> Goal of the exercise
Drop all images. Then write out each line below exactly as given.

Records supplied below:

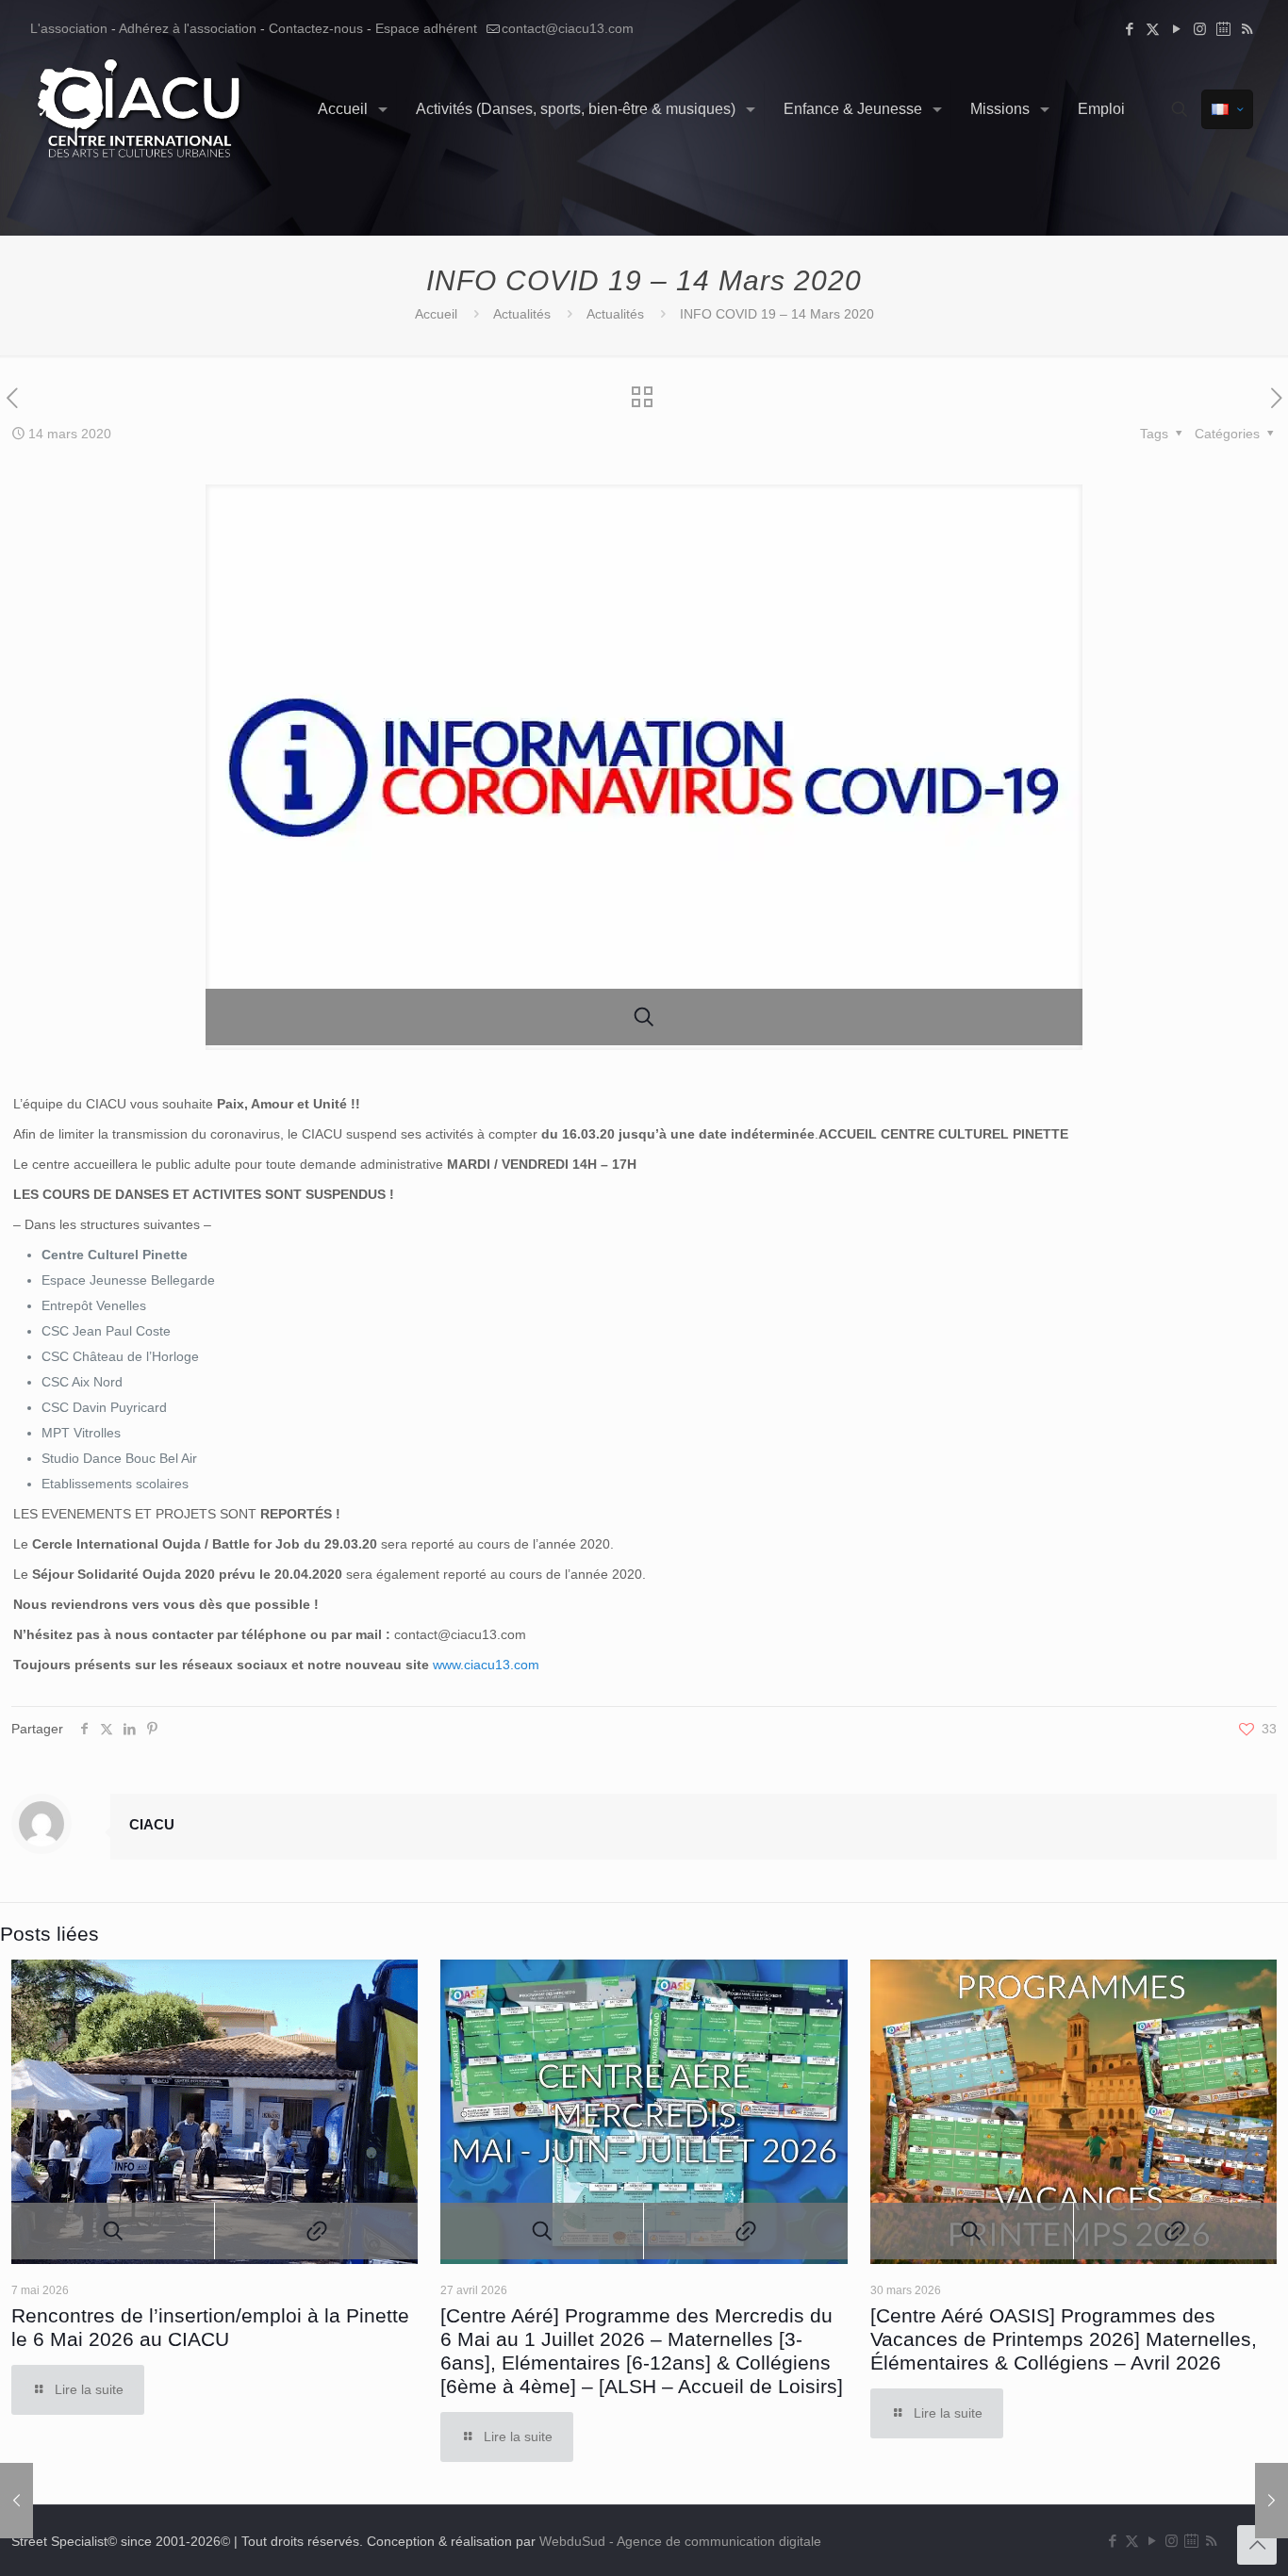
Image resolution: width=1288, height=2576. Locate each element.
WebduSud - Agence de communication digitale (680, 2541)
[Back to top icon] (1257, 2545)
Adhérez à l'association (187, 28)
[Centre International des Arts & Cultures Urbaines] (142, 109)
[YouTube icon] (1176, 29)
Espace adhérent (426, 28)
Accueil (436, 313)
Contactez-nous (316, 28)
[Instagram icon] (1200, 29)
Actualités (522, 313)
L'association (68, 28)
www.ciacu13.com (486, 1664)
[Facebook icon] (1129, 29)
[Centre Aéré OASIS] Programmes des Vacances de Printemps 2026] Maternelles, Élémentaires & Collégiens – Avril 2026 (1063, 2339)
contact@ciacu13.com (568, 28)
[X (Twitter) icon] (1153, 29)
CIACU (151, 1824)
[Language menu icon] (1227, 109)
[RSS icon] (1247, 29)
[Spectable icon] (1223, 29)
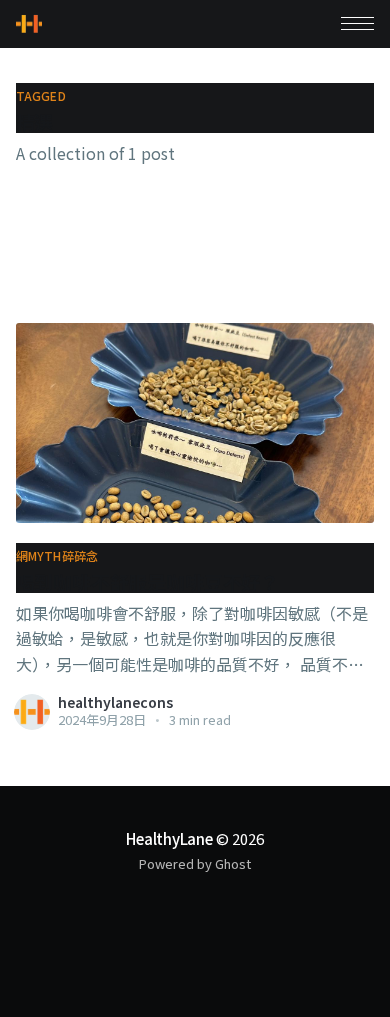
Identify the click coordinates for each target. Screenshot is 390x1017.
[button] (357, 23)
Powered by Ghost (195, 863)
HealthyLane (169, 838)
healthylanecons (115, 702)
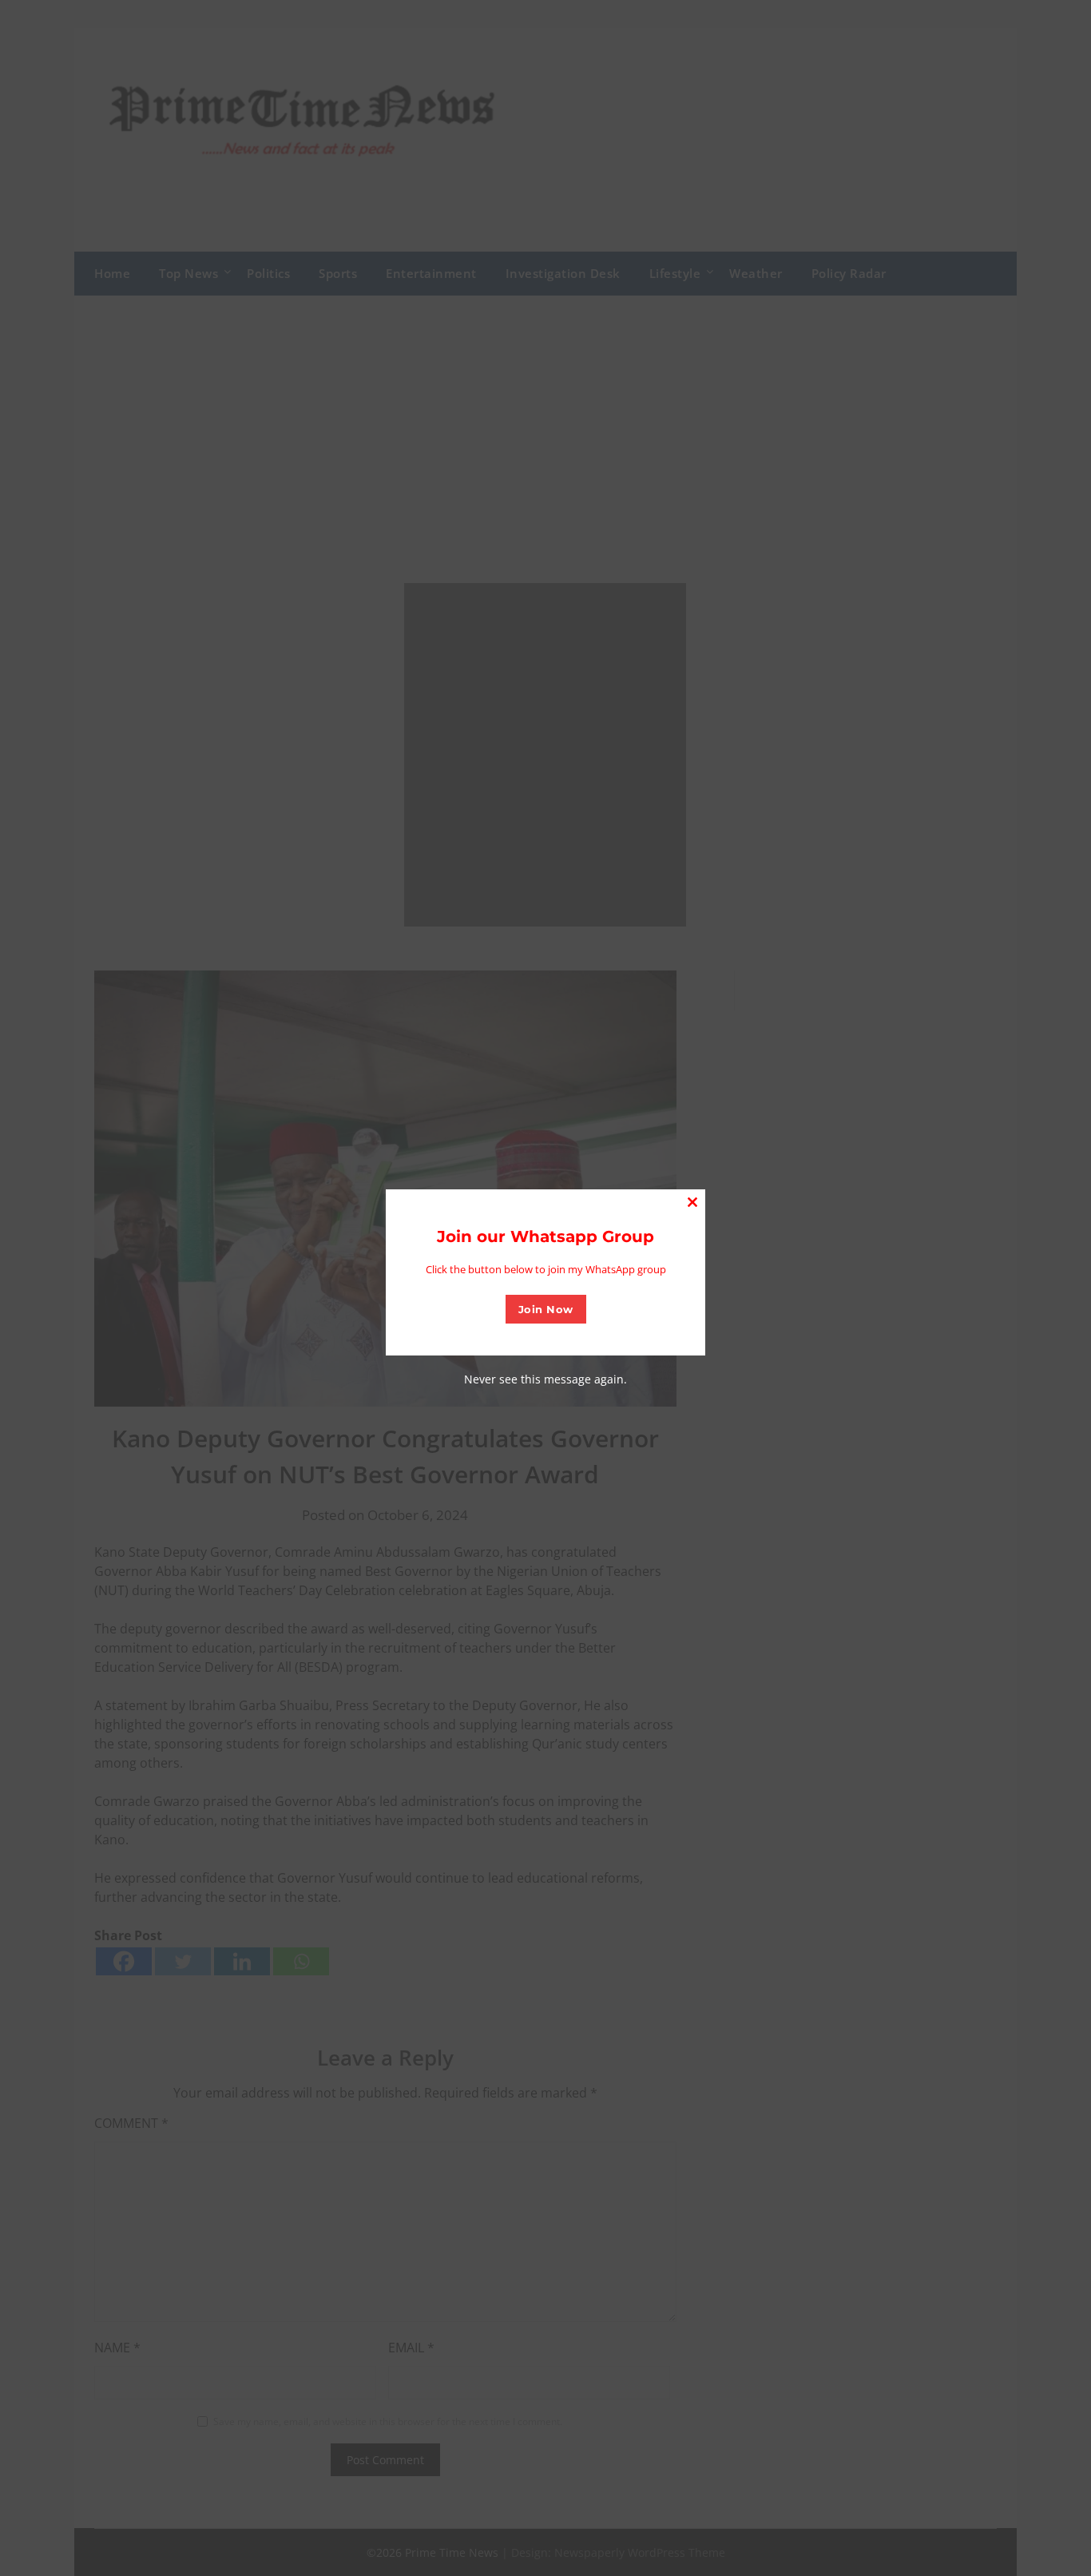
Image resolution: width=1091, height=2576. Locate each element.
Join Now (545, 1309)
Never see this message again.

End of Records supplied.

> Exercise solution
Image resolution: width=1288, height=2576. Locate each element.
WebduSud - Agence de communication digitale (680, 2541)
[Back to top icon] (1257, 2545)
Adhérez à l'association (187, 28)
[Centre International des Arts & Cultures Urbaines] (142, 109)
[YouTube icon] (1176, 29)
Espace adhérent (426, 28)
Accueil (436, 313)
Contactez-nous (316, 28)
[Instagram icon] (1200, 29)
Actualités (522, 313)
L'association (68, 28)
www.ciacu13.com (486, 1664)
[Facebook icon] (1129, 29)
[Centre Aéré OASIS] Programmes des Vacances de Printemps 2026] Maternelles, Élémentaires & Collégiens – Avril 2026 (1063, 2339)
contact@ciacu13.com (568, 28)
[X (Twitter) icon] (1153, 29)
CIACU (151, 1824)
[Language menu icon] (1227, 109)
[RSS icon] (1247, 29)
[Spectable icon] (1223, 29)
Identify the click coordinates for each target. Screenshot is 390x1017.
[button] (357, 23)
Powered by Ghost (195, 863)
HealthyLane (169, 838)
healthylanecons (115, 702)
Image resolution: width=1091, height=2576. Locate each element.
Join Now (545, 1309)
Never see this message again.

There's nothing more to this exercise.